How To Grow, How To Change
One ISP that made the transition from selling basic dialup
to selling advanced business services tells a story that contains important
lessons for ISPs who seek business customers.
Three weeks ago, we told ISPs to strive to obtain more business customers
(see Editorial:
ISPs Can Survive) because regulation is pro-monopoly (see our Politics
section) and the large corporations continue to run unprofitable residential
service businesses (see AOL,
Feeble Giant).
We were thinking of an entrepreneur, someone who started out as a dialup
ISP but has turned the business around and now offers (reading from his
business card) website development, e-commerce, merchant accounts, hosting
and server management, database apps, printing and marketing materials,
and interactive CD ROM development. Meet John McKown, president of Dover,
Del.-based Delaware.Net. Go to
the website and you'll see newer lines of business: services to local
government, a product aimed at the realtor vertical, and CRM and intranet
services.
In an e-mail interview, we asked how his company made the switch from
residential services to business services, and he said that solving little
problems for customers led to bigger business:
I think a lot of ISPs that move to business services get too hung
up on all the competitive solutions that are out there, and they tend
to think that the customer knows as much as they do. Sometimes that
is true, but you will have a hard time selling to someone that knows
all the ins and outs of your business. In the end, you always win their
business by solving a problem for them. Usually it is a small problem.
Then you can move up to helping them with bigger problems once you win
their trust. A small problem could be fixing an e-mail issue or spam
issue, and a big problem could be disaster planning, backup, applications,
etc.
The transformation was not easy. McKown writes that it became clear
that business services would be more profitable around 1999, but the company
was tied to its dialup rootsand to its three- and five-year PRI
contracts. "That was a painful time because it felt like we were being
held back from growing. We were. Those telco PRI contracts stunted our
growth and nearly killed us. Today, it is a lot easier to renegotiate
contracts with telcos, but back then it was impossible."
It was a very tough time for every ISP. "A vice president at a regional
CLEC told me we were one of his few ISP customers who always paid the
bills on timescary."
Things were worse, however, in Canada:
I remember being at an ISPCon event and hearing a Canadian ISP owner
warning of the impending doom that Cable and DSL were going to bring
to the US market. He said that "we are a little ahead of you guys up
in Canada in terms of broadband (which they were), so what happens here
will most likely hit you next". I remember sitting there and thinking
"we are going to be a design and application company".
It was time to change:
That was in 1999. The first step to change for us was to cut all possible
costs associated with dialup, including marketing. Every dialup advertisement
was pulled. The year was 2001. This felt like business suicide at the
time, but it was a risk we needed to take so that we could take the
limited resources we had at the time and put them towards building our
datacenter and bringing in new talent. We had thirteen employees in
1999 and by 2001 we had downsized to about seven.
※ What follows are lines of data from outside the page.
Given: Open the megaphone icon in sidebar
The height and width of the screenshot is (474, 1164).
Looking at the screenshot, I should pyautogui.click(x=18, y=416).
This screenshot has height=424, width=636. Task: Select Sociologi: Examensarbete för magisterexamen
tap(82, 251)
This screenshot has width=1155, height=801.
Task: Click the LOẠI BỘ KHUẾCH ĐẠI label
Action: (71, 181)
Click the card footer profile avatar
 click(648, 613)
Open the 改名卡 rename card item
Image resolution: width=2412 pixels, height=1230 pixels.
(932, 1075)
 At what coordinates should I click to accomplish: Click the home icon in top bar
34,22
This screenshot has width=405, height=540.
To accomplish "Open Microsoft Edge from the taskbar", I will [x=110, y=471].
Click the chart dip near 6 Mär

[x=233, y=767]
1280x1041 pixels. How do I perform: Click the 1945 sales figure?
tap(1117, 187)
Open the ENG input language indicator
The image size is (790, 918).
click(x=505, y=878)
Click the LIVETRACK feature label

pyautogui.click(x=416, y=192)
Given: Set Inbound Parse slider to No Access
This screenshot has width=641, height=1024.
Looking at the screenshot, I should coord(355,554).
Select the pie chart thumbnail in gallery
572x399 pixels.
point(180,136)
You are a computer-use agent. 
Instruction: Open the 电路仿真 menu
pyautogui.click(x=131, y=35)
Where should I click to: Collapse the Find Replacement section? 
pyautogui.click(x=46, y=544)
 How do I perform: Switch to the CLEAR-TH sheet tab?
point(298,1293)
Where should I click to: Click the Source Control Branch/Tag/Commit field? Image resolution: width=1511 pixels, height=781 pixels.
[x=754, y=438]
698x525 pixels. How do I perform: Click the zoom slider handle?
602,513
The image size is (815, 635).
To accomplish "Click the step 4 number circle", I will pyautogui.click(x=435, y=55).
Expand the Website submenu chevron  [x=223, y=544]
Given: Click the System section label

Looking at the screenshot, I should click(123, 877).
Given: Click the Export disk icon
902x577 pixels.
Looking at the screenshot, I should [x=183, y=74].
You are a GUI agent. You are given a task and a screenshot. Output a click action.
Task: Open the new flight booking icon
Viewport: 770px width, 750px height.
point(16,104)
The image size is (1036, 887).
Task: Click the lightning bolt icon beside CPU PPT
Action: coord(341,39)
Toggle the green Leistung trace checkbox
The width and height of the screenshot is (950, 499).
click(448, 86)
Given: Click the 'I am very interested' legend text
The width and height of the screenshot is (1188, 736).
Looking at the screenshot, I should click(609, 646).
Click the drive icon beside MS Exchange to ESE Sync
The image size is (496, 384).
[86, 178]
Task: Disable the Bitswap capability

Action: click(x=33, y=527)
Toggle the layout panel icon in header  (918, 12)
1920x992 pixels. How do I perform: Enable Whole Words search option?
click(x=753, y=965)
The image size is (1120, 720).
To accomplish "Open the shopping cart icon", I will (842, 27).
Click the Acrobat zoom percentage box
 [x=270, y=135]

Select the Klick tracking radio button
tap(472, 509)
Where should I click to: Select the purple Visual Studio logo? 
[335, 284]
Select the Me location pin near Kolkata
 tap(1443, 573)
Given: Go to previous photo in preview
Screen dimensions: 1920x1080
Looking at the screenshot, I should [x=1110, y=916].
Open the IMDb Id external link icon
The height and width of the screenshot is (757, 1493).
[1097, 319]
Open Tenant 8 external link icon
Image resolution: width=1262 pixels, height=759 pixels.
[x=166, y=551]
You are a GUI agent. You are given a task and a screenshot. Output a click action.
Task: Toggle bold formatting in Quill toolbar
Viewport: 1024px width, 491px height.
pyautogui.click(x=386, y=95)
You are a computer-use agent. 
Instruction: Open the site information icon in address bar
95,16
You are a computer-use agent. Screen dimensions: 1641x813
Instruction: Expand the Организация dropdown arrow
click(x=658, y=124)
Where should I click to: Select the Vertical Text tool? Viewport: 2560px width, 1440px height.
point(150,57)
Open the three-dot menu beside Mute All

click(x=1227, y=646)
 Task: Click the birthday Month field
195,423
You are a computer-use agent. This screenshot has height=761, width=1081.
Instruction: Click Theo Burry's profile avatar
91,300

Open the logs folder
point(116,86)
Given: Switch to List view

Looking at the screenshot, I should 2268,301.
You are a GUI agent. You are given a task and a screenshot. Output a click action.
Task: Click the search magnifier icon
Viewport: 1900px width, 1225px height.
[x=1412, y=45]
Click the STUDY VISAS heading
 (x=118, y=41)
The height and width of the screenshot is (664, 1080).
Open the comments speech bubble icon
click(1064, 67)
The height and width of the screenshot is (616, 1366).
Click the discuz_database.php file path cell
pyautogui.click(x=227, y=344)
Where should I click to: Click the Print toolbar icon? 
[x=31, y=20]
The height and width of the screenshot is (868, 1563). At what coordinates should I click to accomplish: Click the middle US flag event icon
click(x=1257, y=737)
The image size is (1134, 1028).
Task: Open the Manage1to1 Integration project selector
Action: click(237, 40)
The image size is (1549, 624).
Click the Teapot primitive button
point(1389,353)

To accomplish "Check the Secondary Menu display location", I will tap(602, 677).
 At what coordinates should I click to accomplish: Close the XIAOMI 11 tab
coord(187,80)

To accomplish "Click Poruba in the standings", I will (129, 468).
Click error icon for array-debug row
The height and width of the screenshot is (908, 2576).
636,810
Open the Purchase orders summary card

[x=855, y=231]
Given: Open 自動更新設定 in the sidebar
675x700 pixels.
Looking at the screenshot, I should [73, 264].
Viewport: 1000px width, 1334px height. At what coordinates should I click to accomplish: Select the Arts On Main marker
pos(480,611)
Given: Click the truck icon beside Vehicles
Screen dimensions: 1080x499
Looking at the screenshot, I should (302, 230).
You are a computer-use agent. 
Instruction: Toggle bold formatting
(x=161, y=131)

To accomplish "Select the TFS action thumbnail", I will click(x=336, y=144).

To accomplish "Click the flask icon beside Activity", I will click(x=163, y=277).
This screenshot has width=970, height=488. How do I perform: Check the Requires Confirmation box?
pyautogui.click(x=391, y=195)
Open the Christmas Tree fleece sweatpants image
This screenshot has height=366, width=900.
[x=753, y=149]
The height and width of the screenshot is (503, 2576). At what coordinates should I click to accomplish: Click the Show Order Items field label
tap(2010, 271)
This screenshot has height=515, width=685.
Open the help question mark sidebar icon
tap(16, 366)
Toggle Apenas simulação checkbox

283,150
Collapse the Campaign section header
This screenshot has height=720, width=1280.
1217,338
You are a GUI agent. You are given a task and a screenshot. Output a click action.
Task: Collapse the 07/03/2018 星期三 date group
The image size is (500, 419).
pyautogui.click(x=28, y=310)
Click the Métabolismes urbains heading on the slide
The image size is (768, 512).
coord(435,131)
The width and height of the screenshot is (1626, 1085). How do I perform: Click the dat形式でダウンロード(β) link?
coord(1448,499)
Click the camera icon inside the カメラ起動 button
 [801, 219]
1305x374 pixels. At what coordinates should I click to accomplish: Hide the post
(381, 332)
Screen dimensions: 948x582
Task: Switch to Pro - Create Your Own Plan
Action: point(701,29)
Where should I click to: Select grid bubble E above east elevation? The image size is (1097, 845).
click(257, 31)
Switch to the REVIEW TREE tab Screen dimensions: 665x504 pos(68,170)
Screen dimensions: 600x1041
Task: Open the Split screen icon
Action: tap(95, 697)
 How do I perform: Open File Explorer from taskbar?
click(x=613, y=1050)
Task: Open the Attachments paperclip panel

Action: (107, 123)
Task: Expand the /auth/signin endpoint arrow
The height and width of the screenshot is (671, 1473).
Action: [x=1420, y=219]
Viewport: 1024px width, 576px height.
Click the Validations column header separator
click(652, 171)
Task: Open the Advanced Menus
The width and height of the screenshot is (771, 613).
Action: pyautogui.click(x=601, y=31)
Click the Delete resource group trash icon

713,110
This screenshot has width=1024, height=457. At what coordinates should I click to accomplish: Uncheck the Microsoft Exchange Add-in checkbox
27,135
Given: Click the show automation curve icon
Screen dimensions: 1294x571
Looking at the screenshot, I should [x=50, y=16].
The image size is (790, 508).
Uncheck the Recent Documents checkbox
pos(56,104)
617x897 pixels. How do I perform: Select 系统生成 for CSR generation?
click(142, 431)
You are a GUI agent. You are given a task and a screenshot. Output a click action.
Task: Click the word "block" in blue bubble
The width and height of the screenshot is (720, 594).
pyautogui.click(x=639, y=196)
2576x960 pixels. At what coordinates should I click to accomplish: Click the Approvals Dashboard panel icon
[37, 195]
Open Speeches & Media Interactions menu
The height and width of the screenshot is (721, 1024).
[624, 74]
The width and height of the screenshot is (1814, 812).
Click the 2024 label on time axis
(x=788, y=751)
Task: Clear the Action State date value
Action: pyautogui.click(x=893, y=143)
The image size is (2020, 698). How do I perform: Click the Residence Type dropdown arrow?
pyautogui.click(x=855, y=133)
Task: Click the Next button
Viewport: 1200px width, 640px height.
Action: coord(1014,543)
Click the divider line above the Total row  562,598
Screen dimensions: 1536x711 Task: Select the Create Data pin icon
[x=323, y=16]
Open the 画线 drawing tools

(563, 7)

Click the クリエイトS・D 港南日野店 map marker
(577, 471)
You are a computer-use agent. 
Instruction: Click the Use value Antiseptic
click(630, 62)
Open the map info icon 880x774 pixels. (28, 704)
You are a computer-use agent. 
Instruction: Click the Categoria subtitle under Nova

But business did turn around, and Delaware.net is stronger than ever:
We didn't lay a lot of people off, we just resisted rehiring after
normal turnover. Today our head count is back at up, and we even have
two boomerangs (employees that left and ended up coming back), and a
third boomerang that now wants to come back as well. I think the reason
we have so many boomerangs has a lot to do with the culture of our small
company. Everyone is pretty passionate about what they do here, and
after you work with a group like that it is hard to punch a clock and
work with a lot of coasters somewhere else. Our revenue per employee
and revenue per customer is much higher than it was five years ago.
The ISP made the transition before the monopolies invaded:
When Cable and DSL finally hit our area, more and more modems sat
empty and the cash flow management could have destroyed us if we were
not already pushing domain registrations, shared hosting, ecommerce,
web design, and other services to make up the difference of the lost
dialup revenue. We watched pretty much all of the local large
dialup ISPs try to launch facilities-based DSL, and the cash burn rate
set them on fire. They are all gone. Some quietly got sold in the middle
of the night without much fanfare. Once we were able to outsource dialup,
it did not matter what our modem-to-user ratio was. If a dialup customer
left us, or did not connect in a particular month, we did not have to
pay the outsource company for that user. What a concept! Moving away
from dialup also meant moving away from broadband sales for us. When
local companies could get cable for a fraction of the cost of a T-1,
they would. And when they would save a ton of money by getting voice
and data together on a voice/data T-1, they would. So our company mantra
became "We won't just sell the wire anymore, because anyone can sell
a wire. To add value, we need to sell what goes through the wire to
build loyalty." This remains true for us today.